**About this exercise:**
The result should be an exact copy of only the lines from the one holding "Click the privacy shield icon in Safari" through the last line of the data below, please, without pictures.

★ ★ ★

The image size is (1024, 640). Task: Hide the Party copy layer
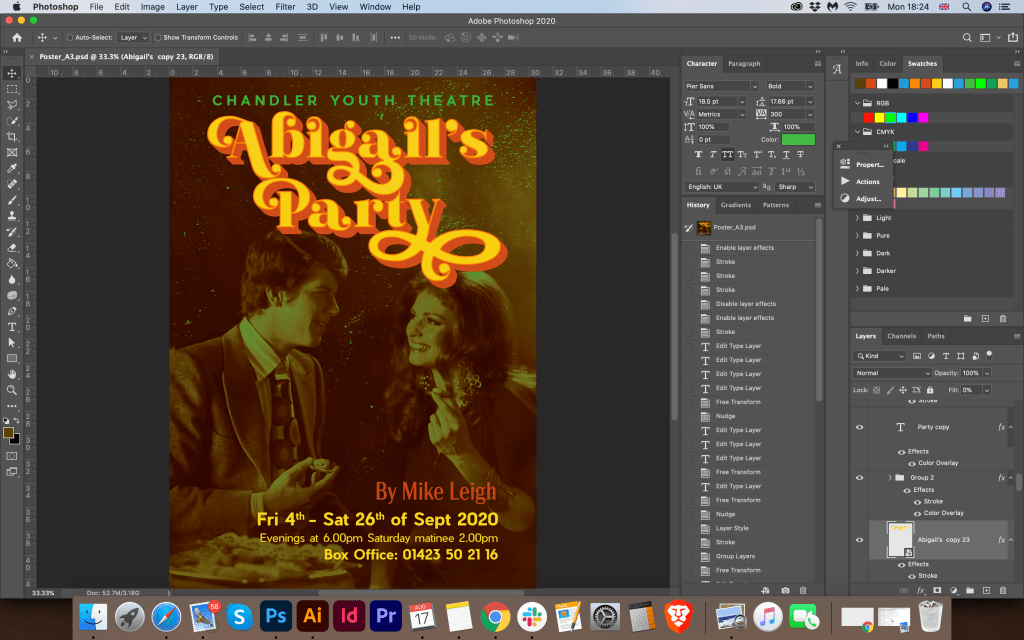pyautogui.click(x=859, y=427)
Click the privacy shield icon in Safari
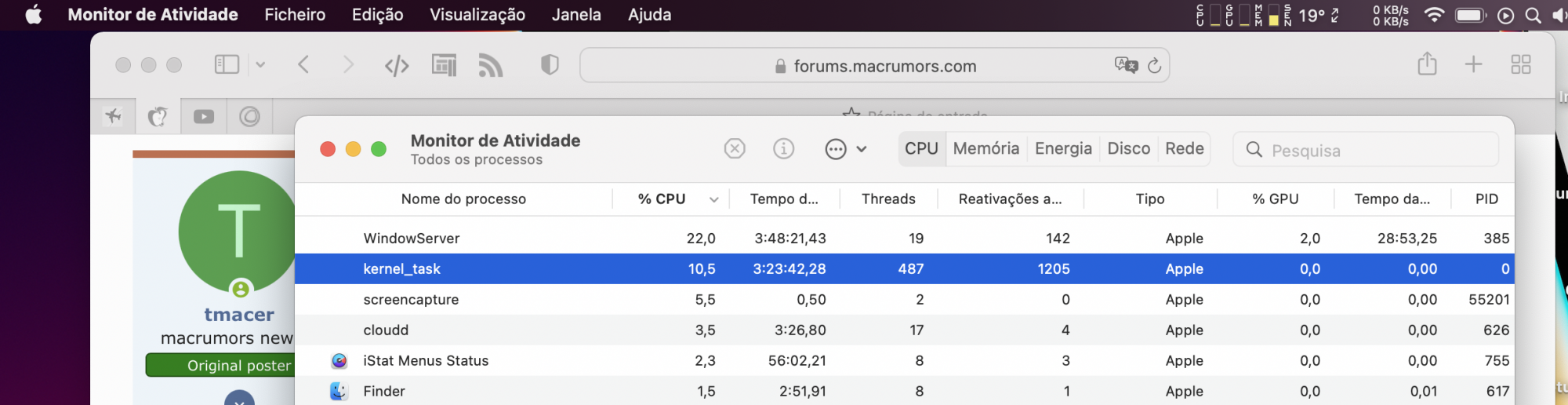Image resolution: width=1568 pixels, height=405 pixels. point(550,65)
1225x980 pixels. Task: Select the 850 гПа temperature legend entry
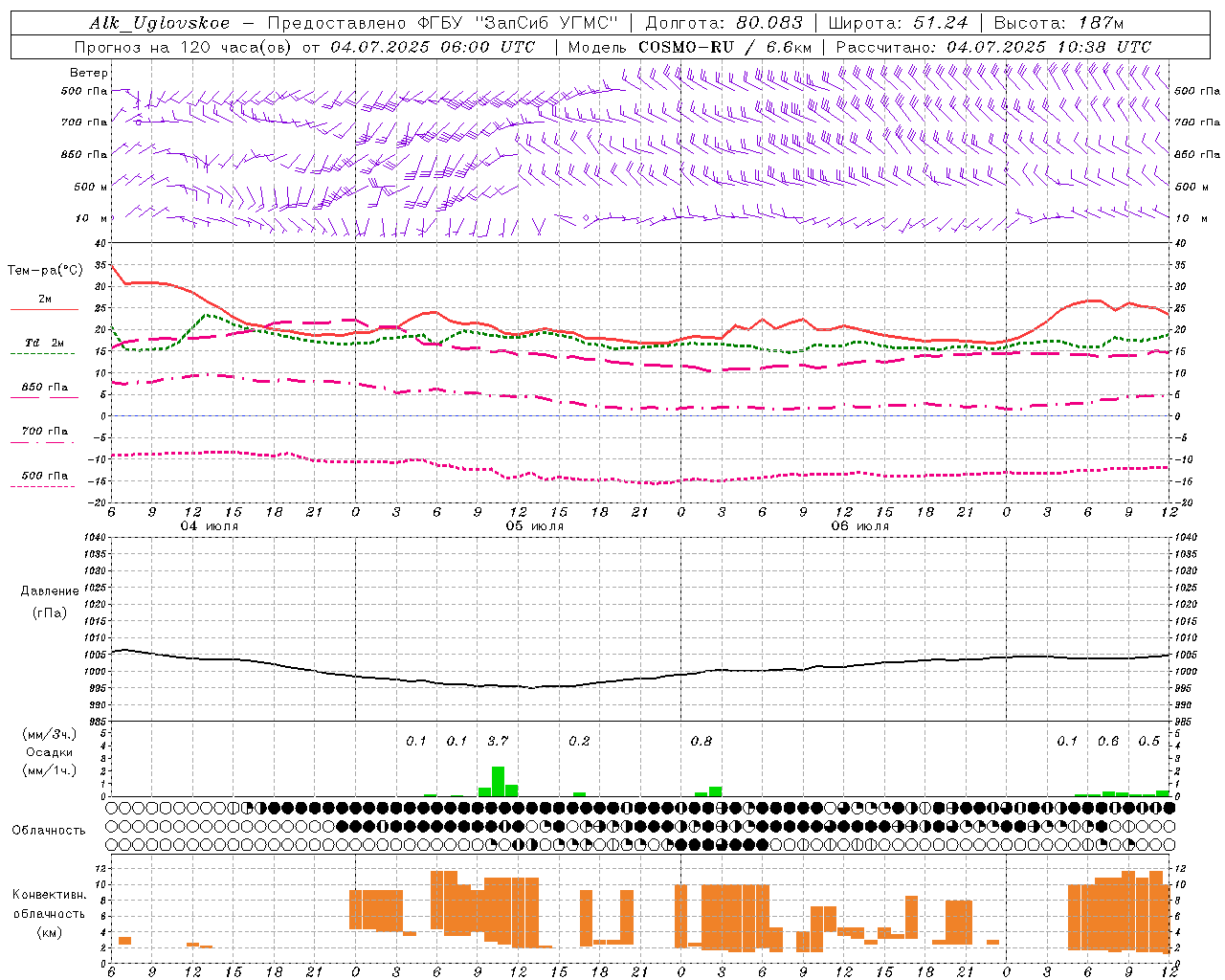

★ ★ ★

**Solution to this task:**
Click the privacy shield icon in Safari
Image resolution: width=1568 pixels, height=405 pixels. point(550,65)
1225x980 pixels. Task: Select the 850 гПа temperature legend entry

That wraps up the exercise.